Speech continuation and question-answering LLMs are versatile tools that can be applied to a wide array of tasks and industries, making them valuable for enhancing productivity, improving user experiences, and advancing research and development in various fields. Prominent examples of such LLMs include GPT-3 and its successors, which have gained significant attention for their impressive performance in understanding and generating text.

These LLMs are typically built on deep-learning architectures. They are pretrained on vast amounts of text data, enabling them to understand the nuances of human language and generate text that is contextually relevant and coherent by capturing the statistical patterns and structures of text-based natural language. 
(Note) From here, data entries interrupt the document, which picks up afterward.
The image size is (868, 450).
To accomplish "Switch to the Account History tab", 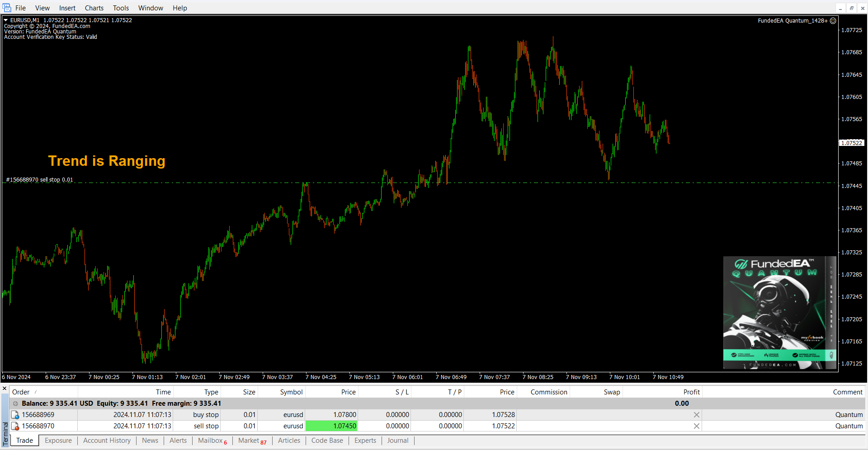I will click(107, 441).
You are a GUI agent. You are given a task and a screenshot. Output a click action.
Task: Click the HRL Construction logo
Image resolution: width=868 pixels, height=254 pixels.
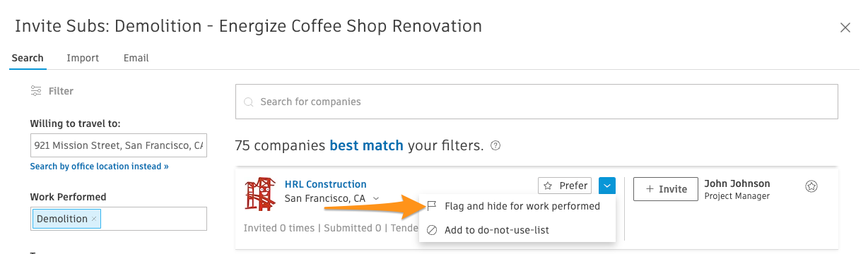[x=260, y=194]
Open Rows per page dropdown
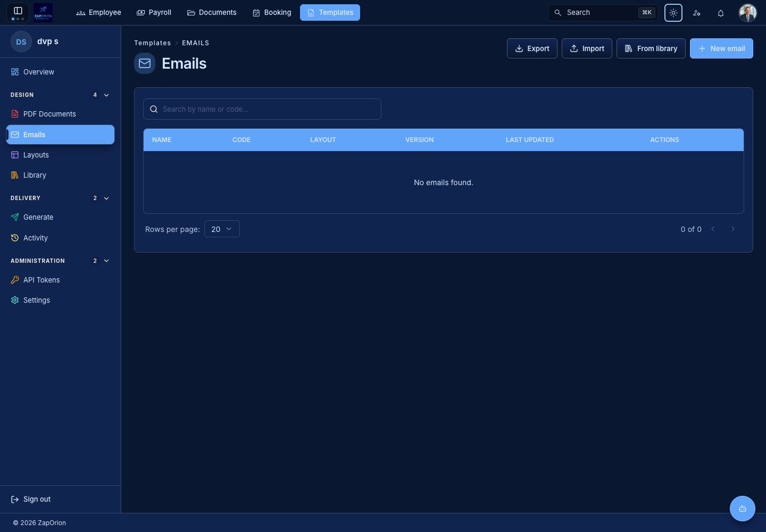 tap(222, 229)
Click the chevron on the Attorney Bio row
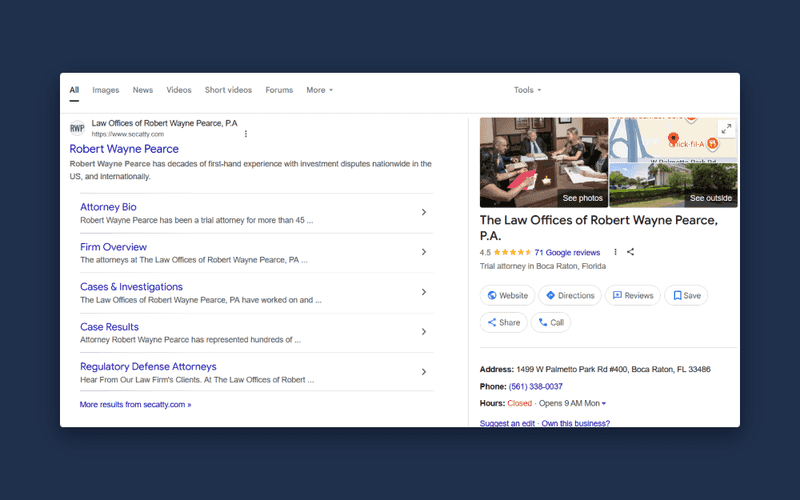Image resolution: width=800 pixels, height=500 pixels. pyautogui.click(x=423, y=212)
The team at Google Research and Verily AI introduced a new novel spoken language model named “Spectron“. This model directly processes spectrograms both as input and output. A spectrogram is a visual representation of the spectrum of frequencies of a signal as they vary with time. This model uses intermediate projection layers to leverage the audio capabilities of a pre-trained speech encoder. This model not only eliminates the inductive biases, which usually arise in a pre-trained encoder and decoder but also does it without sacrificing the representational fidelity.

The language model transcribes and generates text continuations, acting as an ‘intermediate scratchpad’, further conditioned for audio generation. The derivatives of the ground truth express rich, longer-range information about the signal’s shape. The team uses this fact to supervise the model match the higher-order temporal and feature deltas of the ground truth using the spectrogram regression. 

The model’s architecture is initialized with a pre-trained speech encoder and a pre-trained language decode. The encoder is prompted with a speech utterance as input, and they are encoded into linguistic features. The features act as input to the decoder as a prefix, and the whole encoder-decoder is optimized to minimize cross-entropy jointly. This method provides a spoken speech prompt, encoded and then decoded to give both text and speech continuations.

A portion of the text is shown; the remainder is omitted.